Your answer should consist of the lines below that hold the word "computer".
── ENTRIES PROVIDED ──
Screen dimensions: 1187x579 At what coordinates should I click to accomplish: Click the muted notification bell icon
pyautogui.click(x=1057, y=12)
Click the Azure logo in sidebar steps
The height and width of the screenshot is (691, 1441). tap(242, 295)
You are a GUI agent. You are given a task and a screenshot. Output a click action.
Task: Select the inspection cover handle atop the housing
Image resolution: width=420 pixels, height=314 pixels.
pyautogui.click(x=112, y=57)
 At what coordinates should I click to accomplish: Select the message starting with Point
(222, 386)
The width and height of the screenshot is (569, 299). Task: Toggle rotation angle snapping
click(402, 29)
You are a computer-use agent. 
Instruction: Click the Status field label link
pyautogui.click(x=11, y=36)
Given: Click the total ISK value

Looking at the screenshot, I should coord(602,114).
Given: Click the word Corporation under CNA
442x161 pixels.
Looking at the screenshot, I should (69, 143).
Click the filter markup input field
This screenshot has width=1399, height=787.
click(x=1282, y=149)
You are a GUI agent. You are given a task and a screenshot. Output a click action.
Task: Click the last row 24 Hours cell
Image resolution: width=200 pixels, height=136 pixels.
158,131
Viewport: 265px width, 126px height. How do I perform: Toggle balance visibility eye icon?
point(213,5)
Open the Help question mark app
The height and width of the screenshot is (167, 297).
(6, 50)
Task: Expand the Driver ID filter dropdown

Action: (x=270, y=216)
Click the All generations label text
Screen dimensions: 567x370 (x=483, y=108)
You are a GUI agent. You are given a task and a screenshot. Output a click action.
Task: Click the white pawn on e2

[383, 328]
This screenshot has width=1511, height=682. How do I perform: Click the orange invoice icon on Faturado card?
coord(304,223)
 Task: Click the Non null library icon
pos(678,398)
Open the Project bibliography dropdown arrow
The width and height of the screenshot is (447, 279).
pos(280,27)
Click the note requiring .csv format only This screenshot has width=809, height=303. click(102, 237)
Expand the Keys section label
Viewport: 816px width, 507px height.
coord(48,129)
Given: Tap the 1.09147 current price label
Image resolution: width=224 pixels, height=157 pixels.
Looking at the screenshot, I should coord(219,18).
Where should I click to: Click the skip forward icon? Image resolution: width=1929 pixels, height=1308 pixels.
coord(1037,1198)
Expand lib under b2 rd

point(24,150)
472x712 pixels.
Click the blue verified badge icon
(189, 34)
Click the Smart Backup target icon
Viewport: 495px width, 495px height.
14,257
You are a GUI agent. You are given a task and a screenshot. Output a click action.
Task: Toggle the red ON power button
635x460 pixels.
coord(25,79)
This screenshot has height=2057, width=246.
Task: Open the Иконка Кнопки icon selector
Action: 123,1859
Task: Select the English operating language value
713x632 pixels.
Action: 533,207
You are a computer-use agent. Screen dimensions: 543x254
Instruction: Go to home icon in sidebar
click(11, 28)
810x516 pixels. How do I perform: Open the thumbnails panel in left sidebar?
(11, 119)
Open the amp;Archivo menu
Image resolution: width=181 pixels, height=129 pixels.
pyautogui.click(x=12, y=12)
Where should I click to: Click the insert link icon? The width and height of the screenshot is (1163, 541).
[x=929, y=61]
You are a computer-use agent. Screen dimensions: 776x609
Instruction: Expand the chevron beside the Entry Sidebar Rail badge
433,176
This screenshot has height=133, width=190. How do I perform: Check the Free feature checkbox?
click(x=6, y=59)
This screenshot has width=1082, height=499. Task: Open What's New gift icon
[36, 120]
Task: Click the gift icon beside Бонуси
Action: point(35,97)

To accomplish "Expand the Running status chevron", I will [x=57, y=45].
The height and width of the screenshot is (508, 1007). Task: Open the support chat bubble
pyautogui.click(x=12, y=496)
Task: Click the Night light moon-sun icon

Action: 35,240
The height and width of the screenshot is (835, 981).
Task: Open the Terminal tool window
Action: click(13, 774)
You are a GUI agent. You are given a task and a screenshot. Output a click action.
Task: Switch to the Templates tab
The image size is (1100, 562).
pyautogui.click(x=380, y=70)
───
» ANSWER BOX:
You are a computer-use agent. 
You are a computer-use agent. Screen dimensions: 543x254
You are a computer-use agent. Screen dimensions: 776x609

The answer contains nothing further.